Logo Questions Linux Laravel Mysql Ubuntu Git Menu
 

Query generated by EF takes too much time to execute

I have a very simple query which is generated by Entity-Framework, Sometimes when I try to run this query It almost takes more than 30 seconds to be executed, and I got time out Exception.

SELECT TOP (10) 
[Extent1].[LinkID] AS [LinkID], 
[Extent1].[Title] AS [Title], 
[Extent1].[Url] AS [Url], 
[Extent1].[Description] AS [Description], 
[Extent1].[SentDate] AS [SentDate], 
[Extent1].[VisitCount] AS [VisitCount], 
[Extent1].[RssSourceId] AS [RssSourceId], 
[Extent1].[ReviewStatus] AS [ReviewStatus], 
[Extent1].[UserAccountId] AS [UserAccountId], 
[Extent1].[CreationDate] AS [CreationDate]
FROM ( SELECT [Extent1].[LinkID] AS [LinkID], [Extent1].[Title] AS [Title], [Extent1].[Url] AS [Url], [Extent1].[Description] AS [Description], [Extent1].[SentDate] AS [SentDate], [Extent1].[VisitCount] AS [VisitCount], [Extent1].[RssSourceId] AS [RssSourceId], [Extent1].[ReviewStatus] AS [ReviewStatus], [Extent1].[UserAccountId] AS [UserAccountId], [Extent1].[CreationDate] AS [CreationDate], row_number() OVER (ORDER BY [Extent1].[SentDate] DESC) AS [row_number]
    FROM [dbo].[Links] AS [Extent1]
)  AS [Extent1]
WHERE [Extent1].[row_number] > 0
ORDER BY [Extent1].[SentDate] DESC

And the code which is generating the Query is:

public async Task<IQueryable<TEntity>> GetAsync(Expression<Func<TEntity, bool>> filter = null,
    Func<IQueryable<TEntity>, IOrderedQueryable<TEntity>> orderBy = null)
{
    return await Task.Run(() =>
    {
        IQueryable<TEntity> query = _dbSet;
        if (filter != null)
        {
            query = query.Where(filter);
        }

        if (orderBy != null)
        {
            query = orderBy(query);
        }

        return query;
    });
}

Note that when I remove inner Select statement and Where clause and change it to following, Query executes fine in a less than a second.

SELECT TOP (10) 
[Extent1].[LinkID] AS [LinkID], 
[Extent1].[Title] AS [Title], 
.
.
.
FROM [dbo].[Links] AS [Extent1]
ORDER BY [Extent1].[SentDate] DESC

Any advice will be helpful.

UPDATE:

Here is the usage of Above code:

var dbLinks = await _uow.LinkRespository.GetAsync(filter, orderBy);
var pagedLinks = new PagedList<Link>(dbLinks, pageNumber, PAGE_SIZE);
var vmLinks = Mapper.Map<IPagedList<LinkViewItemViewModel>>(pagedLinks);

And filter:

var result = await GetLinks(null, pageNo, a => a.OrderByDescending(x => x.SentDate));
like image 706
saber Avatar asked Mar 19 '15 07:03

saber


2 Answers

It never occurred to me that you simply didn't have an index. Lesson learnt - always check the basics before digging further.

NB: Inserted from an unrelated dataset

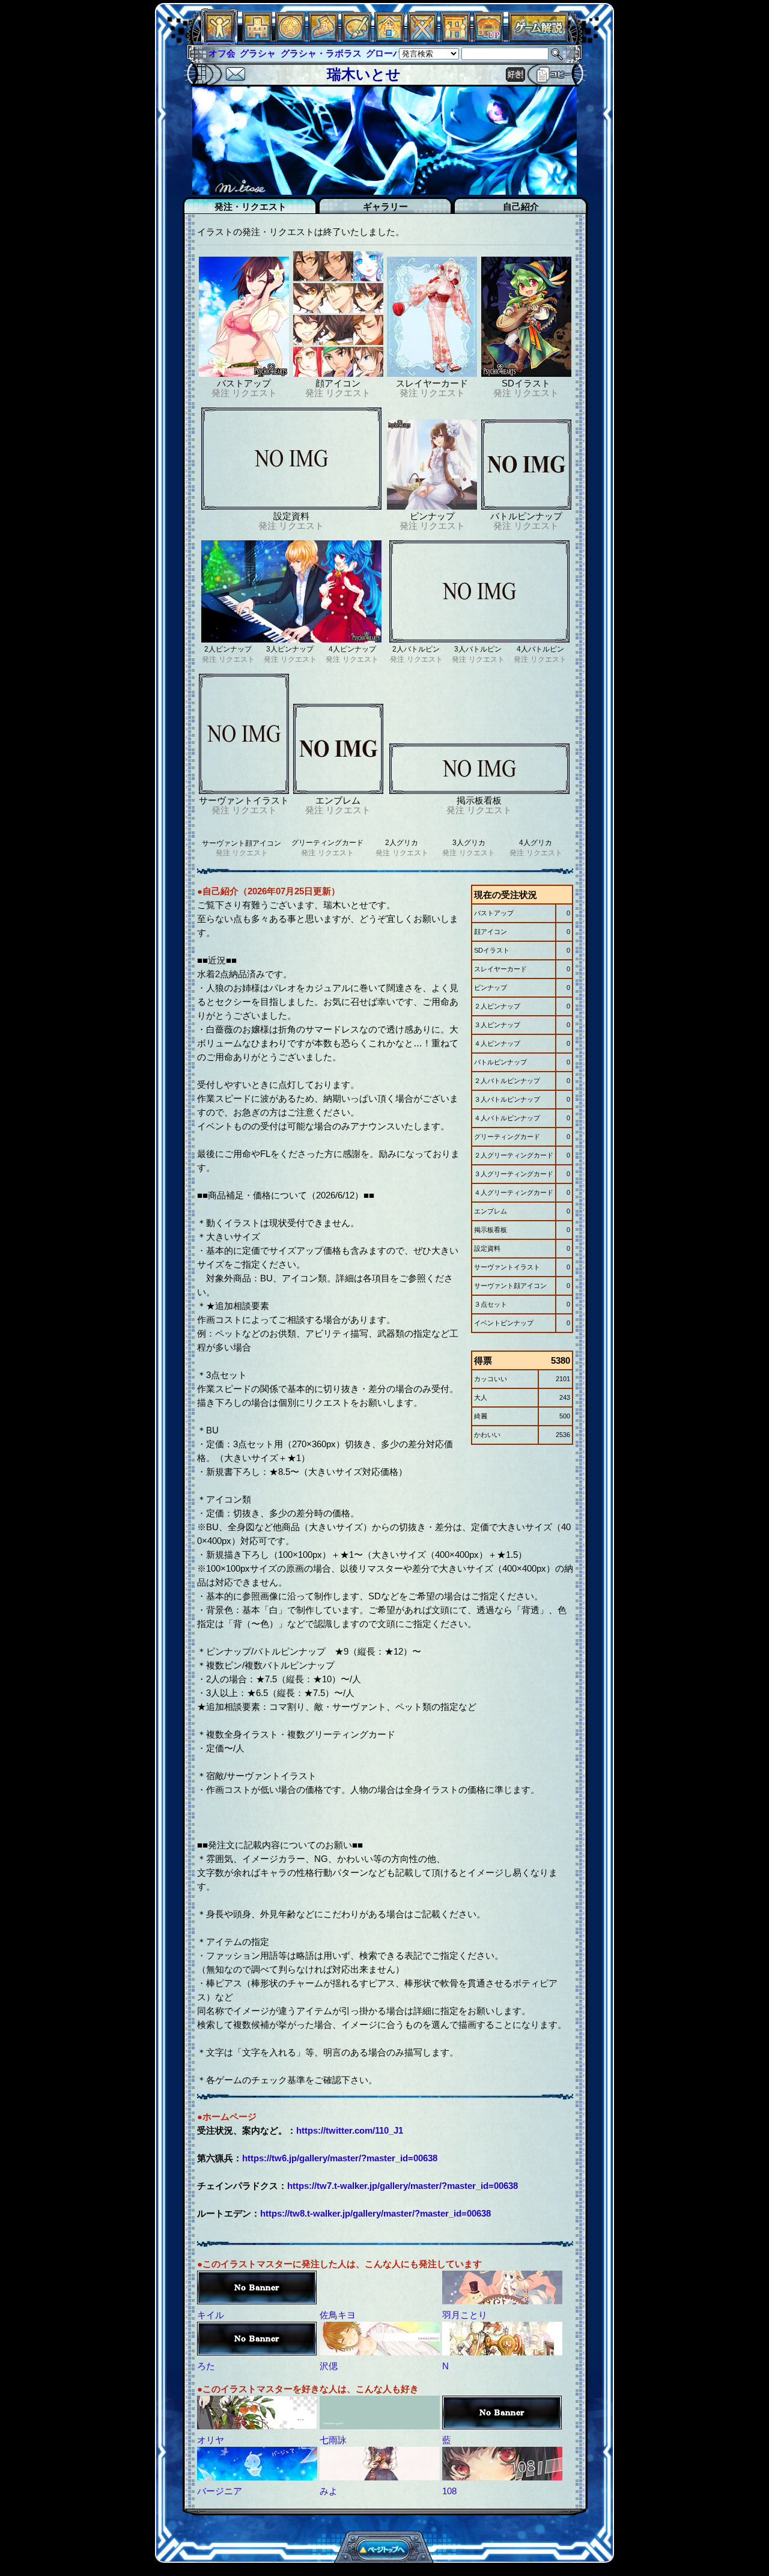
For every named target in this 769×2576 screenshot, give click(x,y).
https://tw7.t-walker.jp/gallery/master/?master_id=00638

If you don't need pagination, then the query can be simplified to

SELECT TOP (10) 
    [Extent1].[LinkID] AS [LinkID], 
    [Extent1].[Title] AS [Title], 
    ...
FROM [dbo].[Links] AS [Extent1]
ORDER BY [Extent1].[SentDate] DESC

and it runs fast, as you've verified.

Apparently, you do need the pagination, so let's see what we can do.

The reason why your current version is slow, because it scans the whole table first, calculates row number for each and every row and only then returns 10 rows. I was wrong here. SQL Server optimizer is pretty smart. The root of your problem is somewhere else. See my update below.

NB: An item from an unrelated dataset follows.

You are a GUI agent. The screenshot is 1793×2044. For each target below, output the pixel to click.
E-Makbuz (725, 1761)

BTW, as other people mentioned, this pagination will work correctly only if SentDate column is unique. If it is not unique, you need to ORDER BY SentDate and another unique column like some ID to resolve ambiguity.

If you don't need ability to jump straight to particular page, but rather always start with page 1, then go to next page, next page and so on, then the proper efficient way to do such pagination is described in this excellent article: http://use-the-index-luke.com/blog/2013-07/pagination-done-the-postgresql-way The author uses PostgreSQL for illustration, but the technique works for MS SQL Server as well. It boils down to remembering the ID of the last row on the shown page and then using this ID in the WHERE clause with appropriate supporting index to retrieve the next page without scanning all previous rows.

SQL Server 2008 doesn't have a built-in support for pagination, so we'll have to use workaround. I will show one variant that allows to jump straight to a given page and would work fast for first pages, but would become slower and slower for further pages.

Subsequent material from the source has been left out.